Si vais a Roma, cogéis un
metro y os bajáis en la parada de Flaminio, habéis llegado al barrio del
Trastévere.
Allí está el Puente Milvio
sufriendo la moda impuesta por los enamorados.
En dicho puente los candados
se cuentan por millares. Los ponen los enamorados que por allí pasan para
celebrar su amor, y algún día pueden ser la causa del derrumbe de la estructura
que soporta tanto compromiso.
Si ahora cambiáis Roma por Paris, también podéis
ir al Puente de las Artes. Más de lo mismo. Y si todavía tenéis la suerte de seguir
o de estar enamorados, allí podéis renovar vuestros votos amorosos por el
simple método de entrar en una ferretería y comprar otro candado.

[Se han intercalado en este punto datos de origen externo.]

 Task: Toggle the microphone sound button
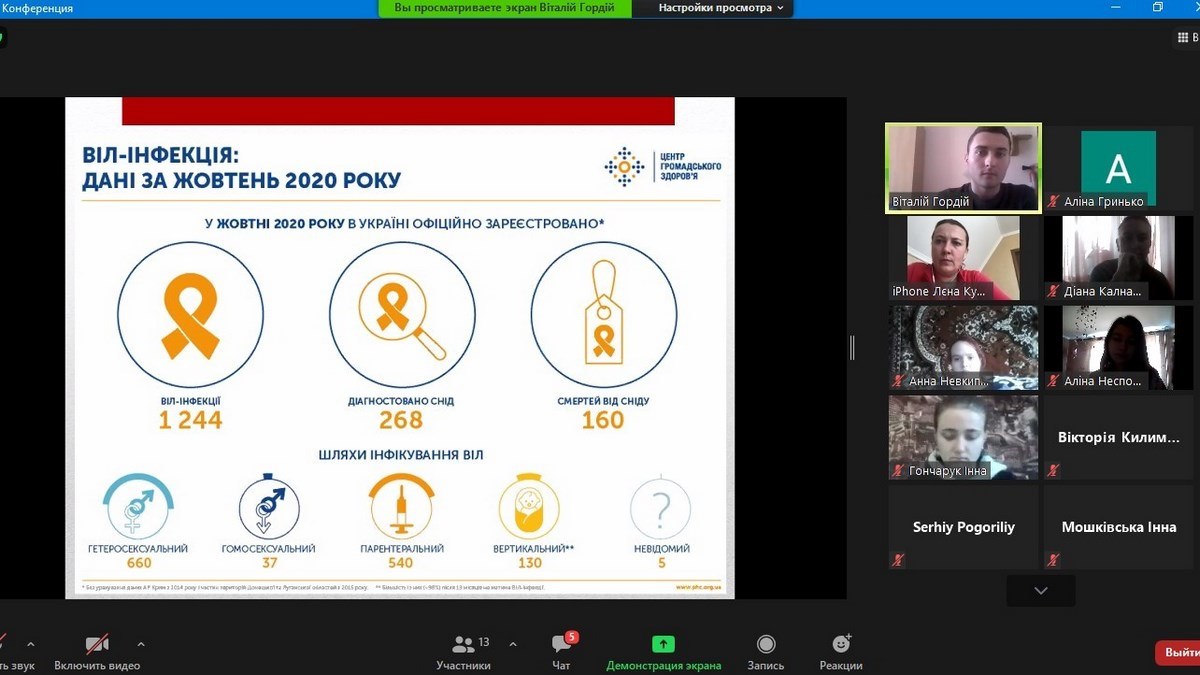[5, 645]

Pero, si eres refugiado, y
no importa de qué nacionalidad, y quieres entrar en Europa, verás que todas las
fronteras están siendo cerradas, y no, precisamente con candados.
Las autoridades, amorosas
ellas, las alicatan de alambradas, concertinas y muros y más muros de la vergüenza.
Y es que vivimos en una
Europa enamorada, y ensimismada, que se muestra ajena a todo aquello que sucede
en el mundo, y en especial en los países del norte de África.
Habitamos un continente
bárbaro, culpable a veces, y cómplice siempre, en la que sus dirigentes,
nuestros dirigentes, un día dicen una cosa y al otro la contraria. Países que
un día ayudan al amigo, y socio americano en la invasión de otros Estados del
tercer mundo, al otro se presta a ayudar
a toda esa gente que queda con el culo al aire, y al siguiente se desdice, y
blinda todas sus fronteras, dejando al albur la vida de millones de personas.
Es la Europa rica. La misma que
un día colonizó África. La que todo lo arregla enviando misioneros y pagando
rescates.
Es la Europa infame en la
que vivimos. Es la Europa que entre todos ayudamos a sostener, y que va hacia
la deriva de la felicidad económica.
En esa Europa sin sentido, y
sin sentimientos, los ciudadanos sólo tenemos derecho de réplica el día que hay
elecciones. El resto del tiempo, sus ciudadanos, sus habitantes, sólo servimos
de comparsas y de escusa a toda esta horda de venales que nos administran y que
dicen actuar siempre en aras de nuestra seguridad.
Vivimos en la Europa de los
candados, y de los enamorados de si mismos. Y el amor, según los expertos en el
tema, es compartir.
Para todo lo demás, con
amancebarse con la mano basta y sobra. Y eso es lo que hace la señora Mérkel: organizar
la gran masturbación y poner candados coronados de concertinas en las fronteras
para que ellos puedan seguir dándole a la mano allá por Bruselas.